You could, and people have, used exactly the same kinds of lazy arguments to try to prove that patriarchy, xenophobia, war, rape, torture, etc. are all “natural” and “inevitable” rather than products of specific cultural and political orders. I do not accept those arguments there, and I do not accept them here. Even if you think that there are good ethological or evolutionary reasons to believe that humans are naturally predisposed towards coercive hierarchies (I don’t, but that’s neither here nor there) that does not prove that cultural changes can’t overcome whatever natural predispositions you think that we’re born with, and it doesn’t prove either that we don’t have a moral duty to make those cultural changes. If we were all predisposed to rape or burn down other people’s houses whenever we could get away with it, we’d have a moral obligation to do whatever we need to to counteract that tendency, not just pass it off as the commandment of Nature.
Where anarchy exists, it’s expensive. Yeah, pirates added a lot of drama to the world of shipping, but have you checked out how much shipping has increased as piracy has declined?
You’re aware that a substantial number of pirates during the 17th and 18th centuries were commissioned government agents, aren’t you?
As for the rest, it can be summed up in two rules:
Statist Rule #1: if there are coercive hierarchies in a society, the people at the top of those hierarchies will tend to disproportionately dominate the State apparatus just as they do all the other social power structures. Thus, giving a monopoly on physical force to the State tends to amplify oppression and immunize it from criticism, not to curtail it. Whatever vices and follies you think most people are prone to, there is no reason (other than various theories of “natural aristocracy,” “divine right,” etc., which I doubt you’re ready to endorse) for you to think that those vices and follies won’t show up at least as often in the people who exercise effective control over the government as they do in the general run of the populace. And if they are invested with a monopoly on territorial power, the bad effects of their vices and follies will be magnified in proportion to the size, power, and reach of the government.

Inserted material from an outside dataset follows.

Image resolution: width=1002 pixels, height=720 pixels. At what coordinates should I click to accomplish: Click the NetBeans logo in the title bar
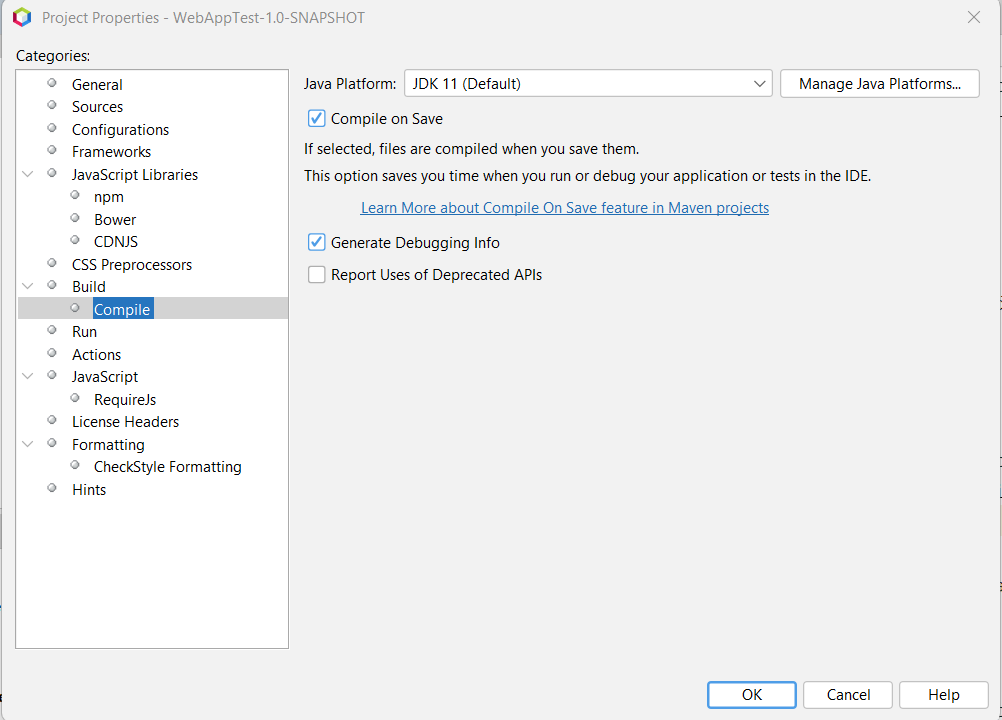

Statist rule #2: if you have multiple warring governments vying for control of a territory, you have civil war, not anarchy. Anarchists don’t want multiple warring pretenders to State power; they want no pretenders to State power at all. However, trying to pass off creatures of the State as if they were “anarchy” is often an effective way to discredit anarchism to those who aren’t paying attention, so you can expect statists to do this as often as possible.